[YOUR GOAL]: Line by line, return the data exactly as shown.

[Stored entries]:
——
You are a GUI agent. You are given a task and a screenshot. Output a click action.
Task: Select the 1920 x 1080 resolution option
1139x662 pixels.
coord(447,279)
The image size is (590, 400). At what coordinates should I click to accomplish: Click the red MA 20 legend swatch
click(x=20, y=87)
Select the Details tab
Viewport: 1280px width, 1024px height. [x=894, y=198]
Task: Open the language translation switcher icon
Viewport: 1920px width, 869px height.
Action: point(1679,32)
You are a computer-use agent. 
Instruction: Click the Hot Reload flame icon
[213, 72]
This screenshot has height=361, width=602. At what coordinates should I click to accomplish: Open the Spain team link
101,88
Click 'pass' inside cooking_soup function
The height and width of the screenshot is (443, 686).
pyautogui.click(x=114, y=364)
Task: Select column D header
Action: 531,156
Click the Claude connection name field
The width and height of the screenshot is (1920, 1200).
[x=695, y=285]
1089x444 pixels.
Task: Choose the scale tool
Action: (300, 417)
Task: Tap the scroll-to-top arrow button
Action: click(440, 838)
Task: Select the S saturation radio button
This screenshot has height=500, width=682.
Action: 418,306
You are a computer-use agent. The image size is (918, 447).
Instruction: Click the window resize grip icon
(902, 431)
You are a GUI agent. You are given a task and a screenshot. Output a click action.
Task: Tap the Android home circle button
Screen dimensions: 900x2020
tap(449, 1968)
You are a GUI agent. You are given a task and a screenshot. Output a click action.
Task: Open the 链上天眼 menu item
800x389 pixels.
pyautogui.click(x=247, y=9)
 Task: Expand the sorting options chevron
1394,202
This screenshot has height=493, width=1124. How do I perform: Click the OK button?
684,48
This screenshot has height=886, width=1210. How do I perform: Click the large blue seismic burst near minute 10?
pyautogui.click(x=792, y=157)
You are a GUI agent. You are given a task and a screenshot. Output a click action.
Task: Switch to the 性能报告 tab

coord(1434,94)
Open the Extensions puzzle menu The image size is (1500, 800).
——
[TASK SOLUTION]:
You are a GUI agent. You are given a task and a screenshot. Output a click action.
Task: Select the 1920 x 1080 resolution option
1139x662 pixels.
coord(447,279)
The image size is (590, 400). At what coordinates should I click to accomplish: Click the red MA 20 legend swatch
click(x=20, y=87)
Select the Details tab
Viewport: 1280px width, 1024px height. [x=894, y=198]
Task: Open the language translation switcher icon
Viewport: 1920px width, 869px height.
Action: point(1679,32)
You are a computer-use agent. 
Instruction: Click the Hot Reload flame icon
[213, 72]
This screenshot has height=361, width=602. At what coordinates should I click to accomplish: Open the Spain team link
101,88
Click 'pass' inside cooking_soup function
The height and width of the screenshot is (443, 686).
pyautogui.click(x=114, y=364)
Task: Select column D header
Action: 531,156
Click the Claude connection name field
The width and height of the screenshot is (1920, 1200).
[x=695, y=285]
1089x444 pixels.
Task: Choose the scale tool
Action: (300, 417)
Task: Tap the scroll-to-top arrow button
Action: click(440, 838)
Task: Select the S saturation radio button
This screenshot has height=500, width=682.
Action: 418,306
You are a computer-use agent. The image size is (918, 447).
Instruction: Click the window resize grip icon
(902, 431)
You are a GUI agent. You are given a task and a screenshot. Output a click action.
Task: Tap the Android home circle button
Screen dimensions: 900x2020
tap(449, 1968)
You are a GUI agent. You are given a task and a screenshot. Output a click action.
Task: Open the 链上天眼 menu item
800x389 pixels.
pyautogui.click(x=247, y=9)
 Task: Expand the sorting options chevron
1394,202
This screenshot has height=493, width=1124. How do I perform: Click the OK button?
684,48
This screenshot has height=886, width=1210. How do I perform: Click the large blue seismic burst near minute 10?
pyautogui.click(x=792, y=157)
You are a GUI agent. You are given a task and a screenshot. Output a click action.
Task: Switch to the 性能报告 tab

coord(1434,94)
Open the Extensions puzzle menu The image size is (1500, 800).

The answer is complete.